> **WHAT YOU HAVE TO DO**:
From the first line of the entries below to the line with "Given: Hide Layer 13 visibility eye", give each line again exactly.
Top of GIVEN RECORDS
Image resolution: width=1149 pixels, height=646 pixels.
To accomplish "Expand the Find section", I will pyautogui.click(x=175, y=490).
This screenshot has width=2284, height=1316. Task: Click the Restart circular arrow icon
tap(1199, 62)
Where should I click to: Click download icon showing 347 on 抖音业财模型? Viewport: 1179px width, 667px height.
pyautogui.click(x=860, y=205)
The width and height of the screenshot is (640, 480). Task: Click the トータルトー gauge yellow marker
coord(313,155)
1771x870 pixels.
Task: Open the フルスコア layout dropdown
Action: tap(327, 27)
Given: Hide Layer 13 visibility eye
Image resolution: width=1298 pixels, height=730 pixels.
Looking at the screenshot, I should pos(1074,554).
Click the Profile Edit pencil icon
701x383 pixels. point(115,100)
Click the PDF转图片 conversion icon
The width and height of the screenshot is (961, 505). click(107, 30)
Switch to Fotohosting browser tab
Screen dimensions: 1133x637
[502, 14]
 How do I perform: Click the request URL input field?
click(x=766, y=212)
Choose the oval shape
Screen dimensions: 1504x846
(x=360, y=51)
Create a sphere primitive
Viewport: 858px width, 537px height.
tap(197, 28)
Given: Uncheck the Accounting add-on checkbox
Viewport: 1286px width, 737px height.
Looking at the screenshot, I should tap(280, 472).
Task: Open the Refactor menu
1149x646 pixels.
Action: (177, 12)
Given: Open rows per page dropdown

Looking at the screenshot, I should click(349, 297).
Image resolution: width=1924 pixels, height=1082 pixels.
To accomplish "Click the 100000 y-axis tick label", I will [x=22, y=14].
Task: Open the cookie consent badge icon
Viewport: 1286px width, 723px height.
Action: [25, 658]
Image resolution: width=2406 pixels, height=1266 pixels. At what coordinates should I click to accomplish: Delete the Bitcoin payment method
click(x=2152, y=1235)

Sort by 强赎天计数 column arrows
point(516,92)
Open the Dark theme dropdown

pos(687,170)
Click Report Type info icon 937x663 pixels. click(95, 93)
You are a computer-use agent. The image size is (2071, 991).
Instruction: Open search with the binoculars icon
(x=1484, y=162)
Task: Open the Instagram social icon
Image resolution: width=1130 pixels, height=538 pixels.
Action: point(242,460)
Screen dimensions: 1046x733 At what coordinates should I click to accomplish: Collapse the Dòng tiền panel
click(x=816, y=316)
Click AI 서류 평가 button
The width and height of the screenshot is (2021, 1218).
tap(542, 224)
Bottom of GIVEN RECORDS
> **SOLUTION**:
Image resolution: width=1149 pixels, height=646 pixels.
To accomplish "Expand the Find section", I will pyautogui.click(x=175, y=490).
This screenshot has width=2284, height=1316. Task: Click the Restart circular arrow icon
tap(1199, 62)
Where should I click to: Click download icon showing 347 on 抖音业财模型? Viewport: 1179px width, 667px height.
pyautogui.click(x=860, y=205)
The width and height of the screenshot is (640, 480). Task: Click the トータルトー gauge yellow marker
coord(313,155)
1771x870 pixels.
Task: Open the フルスコア layout dropdown
Action: tap(327, 27)
Given: Hide Layer 13 visibility eye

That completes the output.